How to build blog into _site with correct URLs and links for the actual server

Hi all,

I have a situation where there is an existing website, http://example.com and I need to put a new Jekyll blog in http://example.com/blog.

I have been previewing my blog using jekyll build; jekyll serve and the blog appears at http://127.0.0.1:4000/ (and http://localhost:4000 also works).

I know that the blog is generated into the _site folder by default. The Jekyll tutorials (e.g. this one) say that the _site folder is used as a “staging area” where I can then copy it over to the server.

I have tried copying over the _site folder into where http://example.com is located. I put it inside a new folder, blog inside the directory where the other files are stored for this website. However, the problem is that the links are not working. For instance, I’ve had to go through a lot of files and replace:

  • Replace / with /blog/
  • Replace http://localhost:4000 with /blog

This seems too manual. I could do this with a script, but it’s also a bit hacky and it’s hard to figure out how to do the first replacement, since I don’t know how to clearly describe when / should be replaced with /blog/.

My question: when generating the site locally, how can I automatically get the _site folder to include the correct links, so that getting it deployed and located in http://example.com/blog is as simple as copying the _site folder? I know there are baseurl, url, and similar arguments in the _config.yml files. Unfortunately, I’ve tried modifying those but still, http://localhost:4000 constantly appears in the URLs when I build locally. For instance, when I assign baseurl: "/blog", the website is generated in http://127.0.0.1:4000/blog/ but the _site folder still includes http://localhost:4000 inside its links (which turn out to be http://localhost:4000/blog but that’s not the behavior I need…) which requires me to manually (or maybe programmatically) delete that.

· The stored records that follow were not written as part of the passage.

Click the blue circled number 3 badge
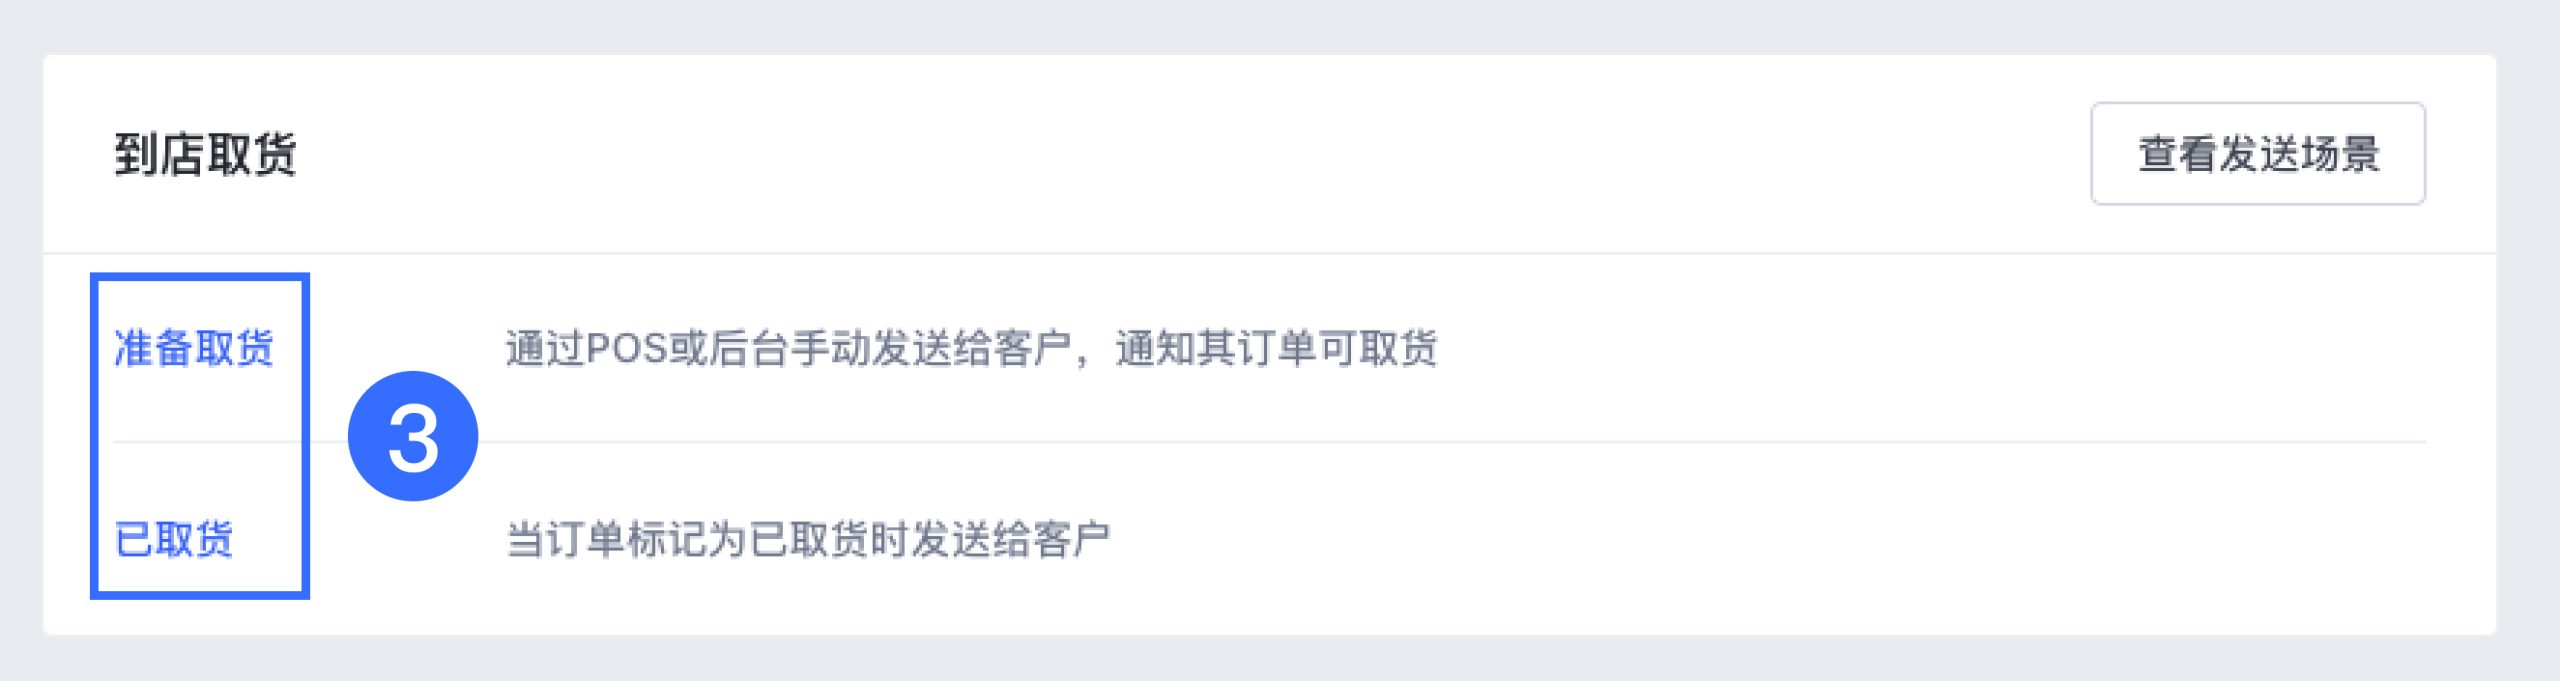This screenshot has height=681, width=2560. 413,436
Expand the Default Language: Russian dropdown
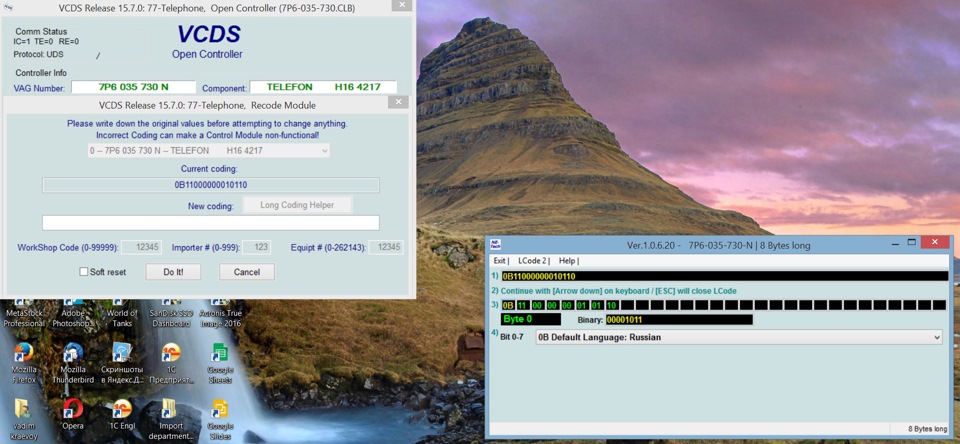The image size is (960, 444). click(738, 337)
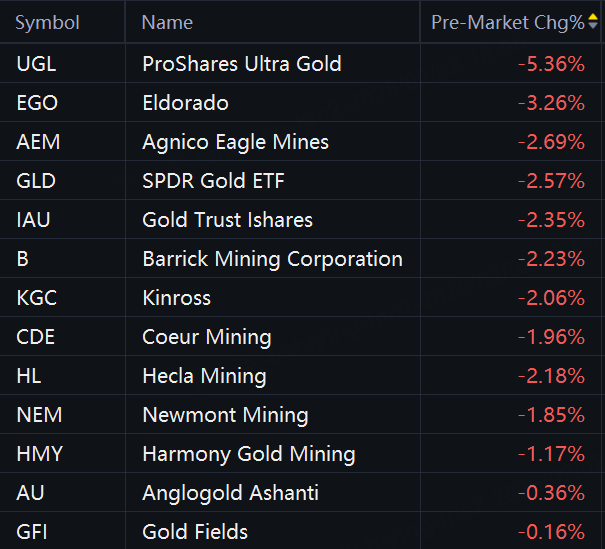Click the GLD ticker symbol

click(37, 181)
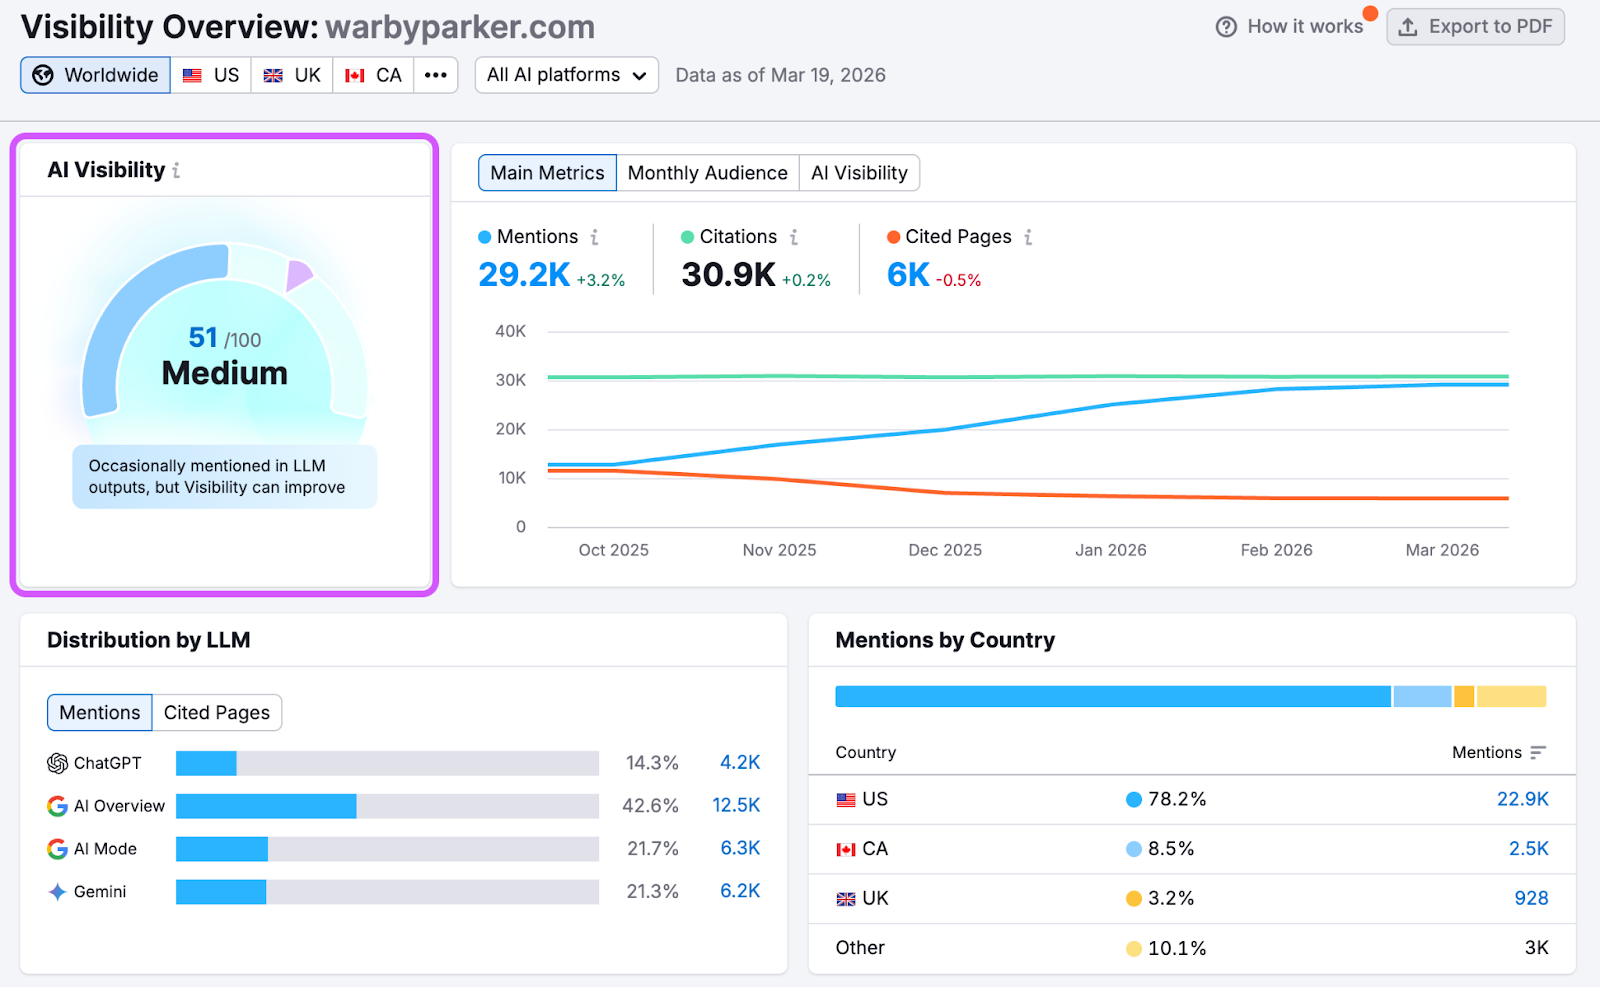Click the AI Visibility info icon

(x=177, y=171)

I appreciate any assistance, and also let me know if there are tutorials about this that I can read. The most relevant one seems to be the deployment methods but the only thing I seem to learn from that is to copy over the _site folder like I’ve been doing.

EDIT 1: to be clear on how I’m copying things over, let’s suppose the website lives in the directory /project/www-ex on some computer/server. This www-ex directory contains a bunch of files (e.g. html ones) that show up on http://example.com and http://example.com/other_pages_here. What I tried to do is copy _site into a new directory /project/www-ex/blog where now, blog is the directory which contains the contents of _site files describing the Jekyll blog.

EDIT 2: I tried following the advice here to change the URL with the production environment, but I seem to get:

$ JEKYLL_ENV=production bundle exec jekyll build
Could not locate Gemfile or .bundle/ directory

This must be because I’m using a blog with an older version of jekyll even though my current version is 3.4.3.

i think you just need to use baseurl in the config file, and use that in all your links.

https://byparker.com/blog/2014/clearing-up-confusion-around-baseurl/

There is also some stuff in jekyll v 3.3 (I think) where locally using jekyll serve it will not use the baseurl cause it is guessing you are doing local dev and the baseurl setting usually breaks locally. When you do jekyll build it will use the baseurl setting.

Thanks! I’ve indeed been reading that. The blog post seems to be cut off at the end, unfortunately.

What I tried doing is this: I made a new directory with jekyll new blogname. Then I copied the files over from the old directory into this one. Basically, it’s the same blog except it now has the Gemfile and Gemfile.lock files since the older one was originally built without the latest jekyll version. That way, I can now do bundle exec jekyll serve.

I’ll continue working on this, prepending the baseurl and see what I get.

I think I figured it out! It was basically fixing baseurl and then changing my blog to work with the latest version of jekyll. Then I could run in production mode and now _site contains the correct links!